I think we do have the right to be high-functioning. I certainly hope we do because it makes sense if we buy all that other nonsense about everyone being born equal and whatnot, and it's part of what makes me not want to tolerate someone like Benji, because that is what he is saying, isn't it? We don't have that right because people think we are faking all this shit. And I guess that must mean I'm not faking it all that well either.
You think in extremes. I never said everyone was born equal, or that people are faking it. You're taking stuff personally, and you're misunderstanding my points. I was saying that we don't know enough about the alleged conditions (as in, the label, and not that the person doesn't have a problem) or the treatments.
But the same holds true for many natural treatments and conditions that are not understood. For example, it was not known until recently that St. John's Wort reduces the effect of the anticoagulant Coumarin, or that grapefruit juice could interfere with your allergy or pain medicine.
If we continue to use diabetes as an example, then we can say that before we knew about insulin and how blood sugar worked, the symptoms in some cases were considered to be fabricated/laziness or the individual was diagnosed with something that required treatment with, say, leeches, or further back in history, things like urine or human blood.
While it's true that we don't know everything about ADHD and about the medicines that treat it, we can alleviate pain with what we know. When you say we don't know enough, you say that the years of scientific testing are not valid, that something more is needed. "Enough" is arbitrary. If "we" is a body of experts then I am willing to hear what is their standard. We (meaning psychologists, psychiatrists and researchers) actually know a lot about the chemistry involved in ADHD and its treatments. A point for your side is the current introduction of brain plasticity into the mix. We certainly don't know "enough" about brain plasticity, which is why its use with ADHD is limited at this time. I am hoping for fast development of this alternative since I hate taking meds.
I dislike labels as much as the next person who's covered in them, but they are useful. They are useful to me (as a psychologist) as heuristics for constellations of conditions that otherwise might require too much decoding time. It gives me a place to start. We find each other and our remedies with labels. I agree that the labels are often misused, but that doesn't mean they don't have meaning for those for whom they are appropriate.
What is "anticoagulant Coumarin"? I've taken St. John's Wort in the past, but really didn't think about any ill effects as it's herbal, though it says to consult your GP if you're on other medication.
Hindsight is a wonderful thing, but every condition or illness is different. We're not talking about patients faking it here, we're talking about patients being used by pharmaceutical companies using people. And it isn't "testing", it's just labeling people and giving them drugs. " brain plasticity", could you explain more please? I hate taking meds too.
Yes I know labels can be useful, things have just gotten out of control in my eyes.
Coumarin is a medication taken by people with risk of blood clots - it thins the blood.
Most people don't think about the ill effects of herbal preparations - my mother is one of those folks who takes dozens of pills a day - herbal remedies all - without much research into what they do. She does err on the side of organic, which protects her from some of the stuff they spray on the herbs, but she doesn't know how they might interact with each other or with the heart medication she was taking at one point.
You are talking about patients being used by pharmaceutical companies - while it's true that these meds were pushed in the past, it's also true that there were some with legitimate issues addressed by those meds. It's not as black and white as the herbal enthusiasts would like to believe.
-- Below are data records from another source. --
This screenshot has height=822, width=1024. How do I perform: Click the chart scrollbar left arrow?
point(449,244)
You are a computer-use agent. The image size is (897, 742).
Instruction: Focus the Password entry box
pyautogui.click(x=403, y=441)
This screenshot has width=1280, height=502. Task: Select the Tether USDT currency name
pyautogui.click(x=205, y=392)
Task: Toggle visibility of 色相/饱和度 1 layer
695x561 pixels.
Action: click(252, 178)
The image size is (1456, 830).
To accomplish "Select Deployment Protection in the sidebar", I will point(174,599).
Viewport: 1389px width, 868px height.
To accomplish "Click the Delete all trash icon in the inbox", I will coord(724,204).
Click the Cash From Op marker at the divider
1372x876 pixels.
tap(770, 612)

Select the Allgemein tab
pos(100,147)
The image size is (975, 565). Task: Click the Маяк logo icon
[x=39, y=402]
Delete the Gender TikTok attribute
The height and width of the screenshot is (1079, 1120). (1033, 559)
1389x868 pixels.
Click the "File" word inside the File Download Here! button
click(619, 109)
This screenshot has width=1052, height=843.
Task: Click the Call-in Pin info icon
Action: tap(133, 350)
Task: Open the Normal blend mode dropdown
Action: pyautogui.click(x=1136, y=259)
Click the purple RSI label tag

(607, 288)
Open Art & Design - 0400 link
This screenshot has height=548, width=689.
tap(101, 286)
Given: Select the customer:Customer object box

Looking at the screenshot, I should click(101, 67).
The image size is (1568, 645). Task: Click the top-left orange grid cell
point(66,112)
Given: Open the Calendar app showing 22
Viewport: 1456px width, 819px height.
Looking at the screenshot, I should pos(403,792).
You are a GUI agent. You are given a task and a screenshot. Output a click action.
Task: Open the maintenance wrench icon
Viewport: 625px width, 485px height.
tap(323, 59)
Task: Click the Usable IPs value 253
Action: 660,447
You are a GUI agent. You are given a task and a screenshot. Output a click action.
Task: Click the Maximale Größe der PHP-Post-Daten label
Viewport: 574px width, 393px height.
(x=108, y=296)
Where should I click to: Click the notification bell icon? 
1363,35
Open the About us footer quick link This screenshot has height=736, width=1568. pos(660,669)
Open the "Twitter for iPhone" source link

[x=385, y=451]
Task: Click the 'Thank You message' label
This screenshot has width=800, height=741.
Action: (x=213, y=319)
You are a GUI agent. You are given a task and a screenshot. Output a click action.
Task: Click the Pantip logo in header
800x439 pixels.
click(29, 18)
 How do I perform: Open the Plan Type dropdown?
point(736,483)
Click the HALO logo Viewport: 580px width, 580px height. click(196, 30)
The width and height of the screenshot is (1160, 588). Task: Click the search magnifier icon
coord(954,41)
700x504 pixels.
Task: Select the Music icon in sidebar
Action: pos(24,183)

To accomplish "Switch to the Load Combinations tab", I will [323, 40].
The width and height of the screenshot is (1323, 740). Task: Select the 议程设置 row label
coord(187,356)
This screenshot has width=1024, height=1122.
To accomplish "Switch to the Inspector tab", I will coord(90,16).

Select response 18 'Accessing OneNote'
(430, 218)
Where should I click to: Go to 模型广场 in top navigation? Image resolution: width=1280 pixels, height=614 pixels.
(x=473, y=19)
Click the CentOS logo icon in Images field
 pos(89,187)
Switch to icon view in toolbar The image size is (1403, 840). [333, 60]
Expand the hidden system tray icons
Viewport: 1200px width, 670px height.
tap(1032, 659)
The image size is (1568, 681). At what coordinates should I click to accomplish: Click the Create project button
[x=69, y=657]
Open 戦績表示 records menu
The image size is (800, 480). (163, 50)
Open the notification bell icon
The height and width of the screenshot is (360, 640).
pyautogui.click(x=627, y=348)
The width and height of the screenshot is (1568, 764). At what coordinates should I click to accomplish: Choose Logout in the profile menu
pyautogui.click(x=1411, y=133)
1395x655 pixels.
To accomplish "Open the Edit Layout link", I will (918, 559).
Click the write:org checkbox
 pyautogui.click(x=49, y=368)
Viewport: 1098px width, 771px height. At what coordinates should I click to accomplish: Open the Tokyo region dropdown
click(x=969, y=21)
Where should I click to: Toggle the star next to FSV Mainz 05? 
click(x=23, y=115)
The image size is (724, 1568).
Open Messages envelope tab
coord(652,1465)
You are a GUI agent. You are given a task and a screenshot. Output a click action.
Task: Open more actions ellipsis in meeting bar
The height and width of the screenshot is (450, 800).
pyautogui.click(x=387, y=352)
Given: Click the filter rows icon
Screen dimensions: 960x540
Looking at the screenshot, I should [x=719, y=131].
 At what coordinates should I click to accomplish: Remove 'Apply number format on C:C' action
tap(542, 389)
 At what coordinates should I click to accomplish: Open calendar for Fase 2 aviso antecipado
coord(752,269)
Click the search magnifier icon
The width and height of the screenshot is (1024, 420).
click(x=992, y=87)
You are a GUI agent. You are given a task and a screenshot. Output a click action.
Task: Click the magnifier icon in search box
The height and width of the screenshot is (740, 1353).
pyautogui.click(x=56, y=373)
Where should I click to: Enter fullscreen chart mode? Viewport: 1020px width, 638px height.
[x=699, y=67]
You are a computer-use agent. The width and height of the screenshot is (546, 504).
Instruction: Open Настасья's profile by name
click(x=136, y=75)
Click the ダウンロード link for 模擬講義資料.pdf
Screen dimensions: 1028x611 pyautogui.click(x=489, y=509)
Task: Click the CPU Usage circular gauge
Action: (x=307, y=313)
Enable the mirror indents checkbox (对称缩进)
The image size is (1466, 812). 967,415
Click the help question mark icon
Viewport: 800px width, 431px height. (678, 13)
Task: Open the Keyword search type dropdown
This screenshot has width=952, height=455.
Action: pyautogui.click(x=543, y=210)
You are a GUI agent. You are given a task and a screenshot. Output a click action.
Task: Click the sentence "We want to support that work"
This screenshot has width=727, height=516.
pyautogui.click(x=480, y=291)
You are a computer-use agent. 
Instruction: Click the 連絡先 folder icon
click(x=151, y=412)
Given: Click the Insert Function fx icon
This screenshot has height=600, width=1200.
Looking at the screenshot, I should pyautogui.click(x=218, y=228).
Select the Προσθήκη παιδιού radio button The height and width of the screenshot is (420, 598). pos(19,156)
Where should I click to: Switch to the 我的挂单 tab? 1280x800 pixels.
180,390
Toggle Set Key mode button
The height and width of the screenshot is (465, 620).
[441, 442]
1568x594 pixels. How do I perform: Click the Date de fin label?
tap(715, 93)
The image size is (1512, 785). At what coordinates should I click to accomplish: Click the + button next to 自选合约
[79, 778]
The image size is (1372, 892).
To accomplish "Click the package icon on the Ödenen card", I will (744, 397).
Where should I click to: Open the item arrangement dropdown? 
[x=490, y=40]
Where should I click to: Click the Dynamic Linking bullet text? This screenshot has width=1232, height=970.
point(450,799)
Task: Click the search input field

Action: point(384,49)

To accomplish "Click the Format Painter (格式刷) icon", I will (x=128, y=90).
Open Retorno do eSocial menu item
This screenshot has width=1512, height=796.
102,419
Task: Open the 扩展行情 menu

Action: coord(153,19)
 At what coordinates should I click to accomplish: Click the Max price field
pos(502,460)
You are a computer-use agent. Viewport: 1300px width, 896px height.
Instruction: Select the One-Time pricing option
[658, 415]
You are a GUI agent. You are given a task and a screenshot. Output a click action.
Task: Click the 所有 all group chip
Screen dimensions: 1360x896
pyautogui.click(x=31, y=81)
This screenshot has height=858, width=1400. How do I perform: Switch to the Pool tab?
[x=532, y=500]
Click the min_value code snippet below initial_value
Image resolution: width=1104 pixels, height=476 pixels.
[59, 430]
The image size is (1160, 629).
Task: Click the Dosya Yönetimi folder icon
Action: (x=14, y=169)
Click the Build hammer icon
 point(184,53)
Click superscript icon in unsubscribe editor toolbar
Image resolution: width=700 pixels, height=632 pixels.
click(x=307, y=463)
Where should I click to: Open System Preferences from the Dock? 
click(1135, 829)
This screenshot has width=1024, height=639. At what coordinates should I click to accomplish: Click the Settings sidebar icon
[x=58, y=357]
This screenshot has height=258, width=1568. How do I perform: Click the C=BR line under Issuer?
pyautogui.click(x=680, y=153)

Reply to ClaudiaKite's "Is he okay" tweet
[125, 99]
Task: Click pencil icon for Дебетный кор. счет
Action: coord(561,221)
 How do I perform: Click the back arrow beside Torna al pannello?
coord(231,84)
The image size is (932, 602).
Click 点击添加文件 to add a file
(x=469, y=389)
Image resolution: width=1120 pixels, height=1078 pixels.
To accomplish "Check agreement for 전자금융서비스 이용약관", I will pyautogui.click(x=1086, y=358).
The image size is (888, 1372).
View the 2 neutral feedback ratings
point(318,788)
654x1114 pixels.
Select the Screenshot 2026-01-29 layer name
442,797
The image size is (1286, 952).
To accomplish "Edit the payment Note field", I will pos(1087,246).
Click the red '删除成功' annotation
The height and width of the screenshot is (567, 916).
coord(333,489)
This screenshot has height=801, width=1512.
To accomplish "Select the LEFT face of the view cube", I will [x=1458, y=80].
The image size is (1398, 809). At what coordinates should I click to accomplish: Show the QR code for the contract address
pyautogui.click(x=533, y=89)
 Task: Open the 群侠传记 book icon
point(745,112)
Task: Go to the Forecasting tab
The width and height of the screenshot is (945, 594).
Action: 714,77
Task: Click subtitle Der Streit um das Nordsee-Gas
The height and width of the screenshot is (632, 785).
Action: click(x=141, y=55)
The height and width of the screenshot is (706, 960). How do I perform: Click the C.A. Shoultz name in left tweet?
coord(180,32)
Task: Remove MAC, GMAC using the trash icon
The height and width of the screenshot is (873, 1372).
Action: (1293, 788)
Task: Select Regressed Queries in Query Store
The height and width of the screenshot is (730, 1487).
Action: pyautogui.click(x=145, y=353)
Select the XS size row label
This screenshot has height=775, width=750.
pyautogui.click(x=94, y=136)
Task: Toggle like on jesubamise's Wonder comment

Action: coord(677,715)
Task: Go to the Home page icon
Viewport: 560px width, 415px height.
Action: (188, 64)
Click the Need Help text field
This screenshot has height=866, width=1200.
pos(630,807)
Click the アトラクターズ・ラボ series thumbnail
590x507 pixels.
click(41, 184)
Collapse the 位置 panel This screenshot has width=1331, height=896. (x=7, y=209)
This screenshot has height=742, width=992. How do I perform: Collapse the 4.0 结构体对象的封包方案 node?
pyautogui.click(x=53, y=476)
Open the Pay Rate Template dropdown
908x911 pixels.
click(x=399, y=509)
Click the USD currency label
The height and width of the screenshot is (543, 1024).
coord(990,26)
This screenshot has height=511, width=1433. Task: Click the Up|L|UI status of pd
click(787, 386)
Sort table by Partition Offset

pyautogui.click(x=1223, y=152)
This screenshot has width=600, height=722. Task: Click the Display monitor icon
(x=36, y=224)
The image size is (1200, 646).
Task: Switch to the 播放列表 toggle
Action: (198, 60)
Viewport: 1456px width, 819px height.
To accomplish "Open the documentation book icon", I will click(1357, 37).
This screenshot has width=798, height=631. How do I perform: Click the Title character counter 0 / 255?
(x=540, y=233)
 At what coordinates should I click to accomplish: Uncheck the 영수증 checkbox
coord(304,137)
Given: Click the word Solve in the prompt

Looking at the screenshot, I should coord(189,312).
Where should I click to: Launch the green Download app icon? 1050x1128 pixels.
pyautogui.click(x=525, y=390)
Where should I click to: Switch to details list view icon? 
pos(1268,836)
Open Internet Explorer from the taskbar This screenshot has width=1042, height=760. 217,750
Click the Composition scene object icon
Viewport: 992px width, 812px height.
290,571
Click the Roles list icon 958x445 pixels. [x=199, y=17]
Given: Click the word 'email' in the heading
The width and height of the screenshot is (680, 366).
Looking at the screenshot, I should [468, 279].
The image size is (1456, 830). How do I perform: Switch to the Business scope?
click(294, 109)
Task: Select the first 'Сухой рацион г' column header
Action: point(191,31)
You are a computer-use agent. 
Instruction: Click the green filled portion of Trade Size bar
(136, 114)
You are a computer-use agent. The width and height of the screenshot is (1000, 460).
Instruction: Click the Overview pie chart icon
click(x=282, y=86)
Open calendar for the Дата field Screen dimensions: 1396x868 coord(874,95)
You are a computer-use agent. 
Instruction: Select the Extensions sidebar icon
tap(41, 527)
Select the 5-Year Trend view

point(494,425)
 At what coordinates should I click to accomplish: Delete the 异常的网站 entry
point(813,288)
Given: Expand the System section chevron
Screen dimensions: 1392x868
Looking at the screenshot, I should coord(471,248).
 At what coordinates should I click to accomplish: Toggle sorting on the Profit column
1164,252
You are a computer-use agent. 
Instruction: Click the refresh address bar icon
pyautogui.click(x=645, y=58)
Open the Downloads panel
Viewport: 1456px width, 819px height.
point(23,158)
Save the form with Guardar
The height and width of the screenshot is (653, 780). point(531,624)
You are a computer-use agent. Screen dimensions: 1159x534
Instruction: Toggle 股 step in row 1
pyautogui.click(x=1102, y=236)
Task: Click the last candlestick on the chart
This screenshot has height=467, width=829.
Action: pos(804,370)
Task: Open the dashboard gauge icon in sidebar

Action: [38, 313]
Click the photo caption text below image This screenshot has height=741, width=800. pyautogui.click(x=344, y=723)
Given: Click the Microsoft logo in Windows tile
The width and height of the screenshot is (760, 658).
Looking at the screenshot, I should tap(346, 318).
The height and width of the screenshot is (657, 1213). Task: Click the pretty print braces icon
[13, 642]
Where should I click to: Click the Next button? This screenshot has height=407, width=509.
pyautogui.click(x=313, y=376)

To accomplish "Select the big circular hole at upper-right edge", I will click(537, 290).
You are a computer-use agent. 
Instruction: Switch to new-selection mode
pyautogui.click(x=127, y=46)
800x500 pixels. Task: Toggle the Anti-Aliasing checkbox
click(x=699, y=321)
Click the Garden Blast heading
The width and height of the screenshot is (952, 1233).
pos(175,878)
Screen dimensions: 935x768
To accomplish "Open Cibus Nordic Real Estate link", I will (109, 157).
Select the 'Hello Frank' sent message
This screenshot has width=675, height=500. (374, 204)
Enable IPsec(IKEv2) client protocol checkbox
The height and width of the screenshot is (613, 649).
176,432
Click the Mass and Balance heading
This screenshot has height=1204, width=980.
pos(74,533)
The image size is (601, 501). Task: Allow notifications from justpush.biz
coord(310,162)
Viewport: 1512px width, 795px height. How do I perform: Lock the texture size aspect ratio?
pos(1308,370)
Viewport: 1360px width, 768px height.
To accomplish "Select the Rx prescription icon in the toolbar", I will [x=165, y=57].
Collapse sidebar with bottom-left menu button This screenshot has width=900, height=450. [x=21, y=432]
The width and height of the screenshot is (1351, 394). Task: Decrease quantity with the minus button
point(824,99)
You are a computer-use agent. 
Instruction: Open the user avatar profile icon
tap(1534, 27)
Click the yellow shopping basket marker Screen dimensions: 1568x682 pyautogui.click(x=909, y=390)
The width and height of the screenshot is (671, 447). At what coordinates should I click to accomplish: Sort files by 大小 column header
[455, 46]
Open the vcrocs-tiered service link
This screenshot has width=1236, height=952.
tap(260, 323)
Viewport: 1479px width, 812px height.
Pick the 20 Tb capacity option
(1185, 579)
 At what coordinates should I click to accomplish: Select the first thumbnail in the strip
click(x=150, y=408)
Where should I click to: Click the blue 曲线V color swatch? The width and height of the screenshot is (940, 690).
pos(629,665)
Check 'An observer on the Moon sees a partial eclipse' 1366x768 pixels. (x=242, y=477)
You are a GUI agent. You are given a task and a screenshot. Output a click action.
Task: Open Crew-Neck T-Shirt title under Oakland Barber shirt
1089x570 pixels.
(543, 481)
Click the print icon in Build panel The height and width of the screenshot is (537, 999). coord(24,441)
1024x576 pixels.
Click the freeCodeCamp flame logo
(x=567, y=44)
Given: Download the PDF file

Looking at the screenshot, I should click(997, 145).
I used caffeine most of my life but my psychiatrist became alarmed when I told him how much. The withdrawal symptoms were wicked. He's a stellar guy - he listened to me rant about not wanting meds and reminded me that caffeine is a drug. We tried an anti-depressant first (if anything you should be targeting those and not ADHD meds which are a controlled substance and well understood - see below), then stimulants at very low doses. Big Pharm wasn't involved in my case. In fact, big pharm wasn't around when ADHD was identified and the standard treatment was coffee.
There are forums for people who do legitimate research (not funded by big pharm) with drugs. These are good places to get information. Here's an example:
http://www.ncbi.nlm.nih.gov/pmc/articles/PMC1874438/That one is on interactions with St. John's Wort. Why is the issue unfamiliar even though the article (and others like it) was published in 2002? Guess who is involved in producing those herbal remedies that everyone swears by? We won't escape big pharm. What we need to do is find good clinicians like my psychiatrist who know about the alternatives and can make an educated decision about what course to take. ADHD isn't an alleged disease. It's a developmental disorder, one of several that can be alleviated with medication.
Regarding anti-depressants: you would be amazed at how little we know and still use these. Some of them cause awful, irrevocable side effects. They cause depressed people to become suicidal - that's a standard warning on some of the medications. Yet we not only use them, but increasingly they are being approved for off label use. I was astounded to find them used for shingles, which is a medical condition. Granted that it's exacerbated by stress, but anti-depressants? That's a stretch. It's also becoming a practice to use anti-psychotic medication for depression - yet we know those are dangerous and we have only limited knowledge about their efficacy for depression.